Regarding the variant classification, we found that nonsynonymous single nucleotide variants (SNVs) were the most prevalent, accounting for 69% of all variants. Synonymous SNVs accounted for 24% of the variants. The remaining 7% were predominantly loss of function variants such as splicing, stop gain, and indels (Additional file 1: Fig. S2a). We observed similar distributions of variants across all chromosomes in both the case and control groups, with the adenine and thymine being the predominant edited bases (Additional file 1: Fig. S2b and S2c). These findings suggest that there were no systemic differences in variant calling or annotation between the cases and controls. A total of 15807 coding genes were affected by ENU at least once in the 1130 case and control samples. This finding represents a coverage of approximately 76% of the whole mouse exome (Additional file 1: Fig. S2c). On average, the G1 progeny exhibited 59 (66,928/1130) exonic ENU-induced de novo variants on average per fetus. Notably, this number is 53 times greater than the observed de novo mutation rate in humans, as reported in previous studies [9]. This increased mutation load provides an opportunity to explore and identify risk genes associated with heart defects.
Increased mutation burden in mice with CHD
To assess the difference in mutation burden between the case and control groups, we developed an expected mutational model under the ENU treatment.
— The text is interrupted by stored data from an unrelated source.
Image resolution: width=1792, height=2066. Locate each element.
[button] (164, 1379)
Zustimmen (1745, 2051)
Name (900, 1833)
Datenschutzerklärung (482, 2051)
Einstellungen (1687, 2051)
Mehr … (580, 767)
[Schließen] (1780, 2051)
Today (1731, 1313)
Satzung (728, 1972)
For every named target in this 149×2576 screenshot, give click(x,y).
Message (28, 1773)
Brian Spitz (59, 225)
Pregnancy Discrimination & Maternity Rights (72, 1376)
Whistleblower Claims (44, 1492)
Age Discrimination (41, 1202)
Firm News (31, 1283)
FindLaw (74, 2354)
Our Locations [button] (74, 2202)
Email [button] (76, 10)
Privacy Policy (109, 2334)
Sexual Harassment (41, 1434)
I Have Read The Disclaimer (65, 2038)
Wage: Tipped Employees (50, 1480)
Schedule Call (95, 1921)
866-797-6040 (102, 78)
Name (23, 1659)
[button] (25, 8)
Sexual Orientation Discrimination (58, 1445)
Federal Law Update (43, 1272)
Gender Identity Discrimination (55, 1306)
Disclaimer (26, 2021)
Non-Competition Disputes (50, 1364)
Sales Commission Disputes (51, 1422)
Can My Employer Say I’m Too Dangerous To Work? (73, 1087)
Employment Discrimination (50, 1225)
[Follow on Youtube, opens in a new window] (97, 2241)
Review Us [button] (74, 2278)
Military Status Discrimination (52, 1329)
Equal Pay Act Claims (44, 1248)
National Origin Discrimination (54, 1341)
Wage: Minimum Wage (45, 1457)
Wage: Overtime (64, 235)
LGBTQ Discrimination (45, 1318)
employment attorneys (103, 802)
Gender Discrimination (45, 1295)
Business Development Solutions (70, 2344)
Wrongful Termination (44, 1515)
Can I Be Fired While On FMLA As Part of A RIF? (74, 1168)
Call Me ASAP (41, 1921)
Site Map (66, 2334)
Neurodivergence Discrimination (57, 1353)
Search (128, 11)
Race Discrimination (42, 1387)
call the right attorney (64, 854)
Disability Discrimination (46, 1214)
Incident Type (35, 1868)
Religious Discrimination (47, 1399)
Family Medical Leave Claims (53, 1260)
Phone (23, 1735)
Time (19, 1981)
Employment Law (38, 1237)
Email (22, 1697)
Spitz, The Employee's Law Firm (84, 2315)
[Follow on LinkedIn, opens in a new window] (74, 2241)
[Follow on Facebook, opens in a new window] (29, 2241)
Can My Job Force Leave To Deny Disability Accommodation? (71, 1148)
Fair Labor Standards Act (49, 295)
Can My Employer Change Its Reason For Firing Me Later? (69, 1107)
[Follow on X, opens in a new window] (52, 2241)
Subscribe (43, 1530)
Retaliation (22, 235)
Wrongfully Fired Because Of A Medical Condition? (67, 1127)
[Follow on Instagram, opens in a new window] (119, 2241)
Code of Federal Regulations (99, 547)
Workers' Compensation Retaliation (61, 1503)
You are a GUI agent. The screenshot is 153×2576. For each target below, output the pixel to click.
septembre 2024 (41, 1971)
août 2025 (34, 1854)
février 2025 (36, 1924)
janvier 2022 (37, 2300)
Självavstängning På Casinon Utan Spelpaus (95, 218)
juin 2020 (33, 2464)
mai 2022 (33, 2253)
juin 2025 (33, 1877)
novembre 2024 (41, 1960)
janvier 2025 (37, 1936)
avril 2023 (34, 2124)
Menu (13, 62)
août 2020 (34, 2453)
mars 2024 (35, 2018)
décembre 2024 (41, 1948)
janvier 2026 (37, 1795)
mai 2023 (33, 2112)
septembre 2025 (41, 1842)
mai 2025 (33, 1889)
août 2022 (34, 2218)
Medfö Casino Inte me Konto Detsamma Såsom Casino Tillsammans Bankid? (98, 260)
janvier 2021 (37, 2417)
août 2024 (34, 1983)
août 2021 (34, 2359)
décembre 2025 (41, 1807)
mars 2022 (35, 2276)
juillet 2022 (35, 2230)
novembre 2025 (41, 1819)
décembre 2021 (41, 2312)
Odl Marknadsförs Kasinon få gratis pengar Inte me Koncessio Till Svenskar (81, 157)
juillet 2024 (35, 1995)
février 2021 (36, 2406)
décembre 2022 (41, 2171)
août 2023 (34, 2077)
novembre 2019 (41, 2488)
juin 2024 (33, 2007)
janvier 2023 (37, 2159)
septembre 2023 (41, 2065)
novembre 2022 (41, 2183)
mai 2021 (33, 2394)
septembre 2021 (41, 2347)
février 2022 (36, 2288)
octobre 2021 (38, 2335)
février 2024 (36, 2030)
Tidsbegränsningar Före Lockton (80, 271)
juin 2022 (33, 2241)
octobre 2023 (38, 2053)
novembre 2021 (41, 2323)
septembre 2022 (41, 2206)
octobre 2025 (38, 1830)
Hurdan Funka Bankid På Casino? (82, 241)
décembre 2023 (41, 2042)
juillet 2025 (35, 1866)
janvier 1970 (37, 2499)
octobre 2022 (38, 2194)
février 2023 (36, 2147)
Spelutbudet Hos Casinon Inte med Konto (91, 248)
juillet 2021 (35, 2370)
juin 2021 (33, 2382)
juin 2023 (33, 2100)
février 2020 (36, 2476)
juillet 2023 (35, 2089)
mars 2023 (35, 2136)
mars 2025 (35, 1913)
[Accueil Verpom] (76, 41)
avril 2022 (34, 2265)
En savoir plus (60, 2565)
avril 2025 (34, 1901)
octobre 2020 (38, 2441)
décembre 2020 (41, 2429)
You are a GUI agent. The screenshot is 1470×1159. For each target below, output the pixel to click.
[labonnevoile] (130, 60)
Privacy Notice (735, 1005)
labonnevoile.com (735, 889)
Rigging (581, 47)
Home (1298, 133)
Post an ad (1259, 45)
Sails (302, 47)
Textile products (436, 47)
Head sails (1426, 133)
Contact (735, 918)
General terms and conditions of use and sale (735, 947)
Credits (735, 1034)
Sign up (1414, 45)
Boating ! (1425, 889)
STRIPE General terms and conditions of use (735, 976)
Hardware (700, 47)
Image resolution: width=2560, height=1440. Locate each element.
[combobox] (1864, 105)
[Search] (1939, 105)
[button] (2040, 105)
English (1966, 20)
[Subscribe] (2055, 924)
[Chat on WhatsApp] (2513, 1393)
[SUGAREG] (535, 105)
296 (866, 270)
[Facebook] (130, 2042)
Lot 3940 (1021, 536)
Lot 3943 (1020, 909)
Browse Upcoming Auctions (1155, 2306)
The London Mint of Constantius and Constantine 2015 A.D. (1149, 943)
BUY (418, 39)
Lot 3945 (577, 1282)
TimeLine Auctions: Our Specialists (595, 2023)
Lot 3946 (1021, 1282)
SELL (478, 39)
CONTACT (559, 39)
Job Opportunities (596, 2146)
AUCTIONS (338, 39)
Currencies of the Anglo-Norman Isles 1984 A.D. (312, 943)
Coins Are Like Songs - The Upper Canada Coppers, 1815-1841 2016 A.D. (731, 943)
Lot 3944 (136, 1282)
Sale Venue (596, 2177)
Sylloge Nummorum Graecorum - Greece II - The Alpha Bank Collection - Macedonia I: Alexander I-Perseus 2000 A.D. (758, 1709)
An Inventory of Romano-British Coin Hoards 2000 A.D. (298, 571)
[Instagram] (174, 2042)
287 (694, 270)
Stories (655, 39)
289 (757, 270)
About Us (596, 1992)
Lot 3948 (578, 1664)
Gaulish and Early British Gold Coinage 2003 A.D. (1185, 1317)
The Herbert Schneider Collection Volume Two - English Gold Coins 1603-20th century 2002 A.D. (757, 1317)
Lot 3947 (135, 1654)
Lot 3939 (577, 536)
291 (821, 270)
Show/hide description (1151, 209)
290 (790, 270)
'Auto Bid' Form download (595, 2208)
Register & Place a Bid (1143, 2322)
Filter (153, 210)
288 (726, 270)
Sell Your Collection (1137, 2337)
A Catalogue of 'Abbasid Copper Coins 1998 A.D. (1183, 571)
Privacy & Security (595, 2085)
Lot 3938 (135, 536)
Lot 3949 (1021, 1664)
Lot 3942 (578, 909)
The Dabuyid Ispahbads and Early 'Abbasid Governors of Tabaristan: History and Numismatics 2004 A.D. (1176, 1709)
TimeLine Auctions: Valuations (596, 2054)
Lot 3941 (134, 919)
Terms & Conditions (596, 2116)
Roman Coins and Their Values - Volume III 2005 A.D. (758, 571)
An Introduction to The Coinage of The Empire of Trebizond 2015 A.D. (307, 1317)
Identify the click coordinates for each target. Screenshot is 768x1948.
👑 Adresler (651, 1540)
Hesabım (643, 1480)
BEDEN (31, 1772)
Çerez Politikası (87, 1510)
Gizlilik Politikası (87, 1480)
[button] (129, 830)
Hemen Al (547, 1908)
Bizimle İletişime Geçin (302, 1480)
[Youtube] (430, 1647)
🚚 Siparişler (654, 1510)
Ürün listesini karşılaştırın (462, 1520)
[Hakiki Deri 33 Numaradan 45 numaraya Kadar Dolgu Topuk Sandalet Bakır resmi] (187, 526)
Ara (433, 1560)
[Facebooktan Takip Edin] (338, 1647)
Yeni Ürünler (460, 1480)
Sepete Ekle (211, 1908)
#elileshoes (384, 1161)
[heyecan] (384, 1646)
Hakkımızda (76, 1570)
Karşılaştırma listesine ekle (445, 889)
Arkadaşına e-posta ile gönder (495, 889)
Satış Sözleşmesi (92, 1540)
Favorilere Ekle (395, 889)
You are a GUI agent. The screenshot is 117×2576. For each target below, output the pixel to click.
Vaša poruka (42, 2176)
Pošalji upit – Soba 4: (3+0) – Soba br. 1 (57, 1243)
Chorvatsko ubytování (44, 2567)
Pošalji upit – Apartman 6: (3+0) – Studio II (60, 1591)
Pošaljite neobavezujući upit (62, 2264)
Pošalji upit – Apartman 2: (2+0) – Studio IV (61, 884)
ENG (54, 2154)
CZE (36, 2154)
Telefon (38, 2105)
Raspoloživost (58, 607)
This model involved simulating all possible nucleotide changes to the whole mouse protein coding sequence and deriving the expected frequency of each possible variant based on several factors, including the average of 59 exonic ENU-induced de novo variants per sample, transcript length, and ENU mutation bias (Additional file 2: Table S3).
All the variants were classified into distinct classes, such as synonymous, missense, and loss-of-function (LoF) variants, which included stop gain, stop loss, start loss, splicing, and frameshift variants. Damaging missense mutations (D-Mis) were defined as missense mutations predicted to be damaging by SIFT-4G, the only prediction algorithm available for mice. The expected and observed numbers of variants in each variant class were subsequently compared for the control and case groups using a one-tailed Poisson test [9] (Table 2). As expected, the mutation rates in all variant classes were accurately predicted in the control group. However, we observed a 1.13-fold excess of LoF mutations in the case group across all the genes, indicating a greater burden of LoF mutations in the cases compared to the controls (p = 3.9 × 10−10). Furthermore, damaging mutations, including LoF and D-Mis variants in genes known to be related to CHD [32], and LoF mutations in genes highly expressed in the developing heart [9, 35] were markedly enriched in CHD cases but not in controls. In contrast, genes with low expression in the heart [9, 35] were not enriched with any genetic variants in either the case or control groups. Interestingly, although previous studies have implicated recessive mutations in cilia genes in both mouse [15] and human CHD [34], we did not observe significant enrichment of heterozygous mutations of cilia genes in this dominant screen. However, we found an increased incidence of LoF mutations in chromatin genes [34] in the cases but not in the controls (Additional file 1: Table S4).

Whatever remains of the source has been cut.